The inveterate habit of the "Greats" Tutor must be pleaded as an excuse if instead of following Professor Huxley further into his estimate (sober as it is) as to the probable issue of the combat to which he invites us, we glance (other readers will pardon us if we still have our most promising third-year Greats man in our eye) at the bearings of all this upon Professor Huxley’s "Ethical position." So far as we can see, Professor Huxley is an Intuitionist. "Some day, I doubt not, we shall arrive at an understanding of the evolution of the aesthetic faculty; but all the understanding in the world will neither increase nor diminish the force of the intuition that this is beautiful and that is ugly." After this, the Professor could not well himself object to the name of intuitionist: and, for our own part, we shall venture to go a step further and style him a Rationalist, a believer in an a priori Moral Law discerned by Reason. Here perhaps the author of Huxley on Hume would reclaim, and indeed we cannot undertake to reconcile this ethical Rationalism with the Sensationalism of that ingenious work. But at all events the Professor is clear that it is not any induction from the cosmic process "or from the habits of the wolf and the hyena that has told him the difference between good and evil. And yet Professor Huxley knows the difference, and tells us that it is our "duty" to act upon it. And if a pars naturae like ourselves is thus able to rise up in rebellion against the "cosmic process" and to pronounce it (to a certain extent) "bad," and to call upon other parts of nature in the name of something termed "good" to stop it, we shall perhaps be pardoned if we insist on going further and drawing the astounding fact from inferences as to the "whence" and the "whither" alike of the "cosmic process" and of the mind that stops it–inferences wherein our great "malleus Theologorum" will no doubt decline to follow us.

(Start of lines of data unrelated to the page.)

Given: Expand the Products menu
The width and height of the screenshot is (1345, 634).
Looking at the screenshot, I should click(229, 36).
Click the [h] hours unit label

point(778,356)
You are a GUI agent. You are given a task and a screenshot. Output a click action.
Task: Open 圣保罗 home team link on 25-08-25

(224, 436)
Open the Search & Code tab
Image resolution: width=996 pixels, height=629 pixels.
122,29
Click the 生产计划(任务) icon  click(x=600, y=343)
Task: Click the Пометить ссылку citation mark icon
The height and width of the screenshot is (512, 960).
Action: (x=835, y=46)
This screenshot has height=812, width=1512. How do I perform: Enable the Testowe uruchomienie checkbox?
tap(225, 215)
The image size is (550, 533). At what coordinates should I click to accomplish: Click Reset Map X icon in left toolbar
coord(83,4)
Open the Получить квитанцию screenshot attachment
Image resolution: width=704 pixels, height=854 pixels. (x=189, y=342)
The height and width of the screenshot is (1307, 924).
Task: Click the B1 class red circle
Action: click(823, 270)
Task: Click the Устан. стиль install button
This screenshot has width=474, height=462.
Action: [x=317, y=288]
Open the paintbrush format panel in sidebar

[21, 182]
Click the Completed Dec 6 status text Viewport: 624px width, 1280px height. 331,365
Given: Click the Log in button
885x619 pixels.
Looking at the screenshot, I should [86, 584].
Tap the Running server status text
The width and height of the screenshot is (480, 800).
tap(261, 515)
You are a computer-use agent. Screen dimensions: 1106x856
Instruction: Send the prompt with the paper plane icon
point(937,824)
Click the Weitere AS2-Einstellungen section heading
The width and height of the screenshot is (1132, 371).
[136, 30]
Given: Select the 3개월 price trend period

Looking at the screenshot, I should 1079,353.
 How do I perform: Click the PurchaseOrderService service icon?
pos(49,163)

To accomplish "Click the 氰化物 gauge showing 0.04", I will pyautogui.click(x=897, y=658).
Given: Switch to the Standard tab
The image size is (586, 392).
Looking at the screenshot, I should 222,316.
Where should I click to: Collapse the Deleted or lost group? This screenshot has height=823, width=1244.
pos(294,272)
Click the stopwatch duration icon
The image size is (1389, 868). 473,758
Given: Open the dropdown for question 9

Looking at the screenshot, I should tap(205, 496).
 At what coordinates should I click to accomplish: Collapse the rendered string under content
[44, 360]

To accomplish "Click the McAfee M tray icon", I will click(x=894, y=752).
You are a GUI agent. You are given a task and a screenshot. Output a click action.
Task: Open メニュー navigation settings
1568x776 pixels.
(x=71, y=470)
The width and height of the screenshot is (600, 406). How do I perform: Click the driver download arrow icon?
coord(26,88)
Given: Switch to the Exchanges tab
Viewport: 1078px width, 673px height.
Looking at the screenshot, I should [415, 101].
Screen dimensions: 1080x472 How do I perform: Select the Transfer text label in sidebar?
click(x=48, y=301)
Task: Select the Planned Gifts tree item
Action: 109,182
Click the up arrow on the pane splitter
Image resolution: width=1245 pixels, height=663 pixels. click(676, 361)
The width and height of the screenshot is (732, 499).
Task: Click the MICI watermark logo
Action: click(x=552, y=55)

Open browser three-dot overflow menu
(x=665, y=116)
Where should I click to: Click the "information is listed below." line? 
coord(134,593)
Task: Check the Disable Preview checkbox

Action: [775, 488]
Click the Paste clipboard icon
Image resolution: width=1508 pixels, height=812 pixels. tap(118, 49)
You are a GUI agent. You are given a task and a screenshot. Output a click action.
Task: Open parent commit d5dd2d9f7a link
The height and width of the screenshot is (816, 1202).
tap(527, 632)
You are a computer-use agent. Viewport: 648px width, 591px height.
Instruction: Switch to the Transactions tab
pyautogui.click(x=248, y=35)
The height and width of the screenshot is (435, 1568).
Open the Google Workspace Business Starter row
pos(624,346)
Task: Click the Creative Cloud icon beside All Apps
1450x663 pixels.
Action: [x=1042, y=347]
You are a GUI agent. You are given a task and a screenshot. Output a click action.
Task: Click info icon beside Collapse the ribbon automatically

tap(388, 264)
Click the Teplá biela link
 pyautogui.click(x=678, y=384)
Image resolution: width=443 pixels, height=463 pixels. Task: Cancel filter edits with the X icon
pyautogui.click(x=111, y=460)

But we will spare our readers any further discussions as to the ultimate philosophical consequences of adopting such a positive, a priori, rationalistic belief in a Moral Law as Professor Huxley (however Utilitarian an interpretation might be disposed to give to the content of that Law) unicompromisingly professes. We can only profess our humble admiration of the masculine vigour alike of Professor Huxley’s thought and of the language in which it is clothed. A more exquisitely finished academic discourse was never placed before any audience in any language. Professor Huxley’s Romanes Lecture deserves to be remembered as one of the most brilliant gems in the prose literature of the nineteenth century.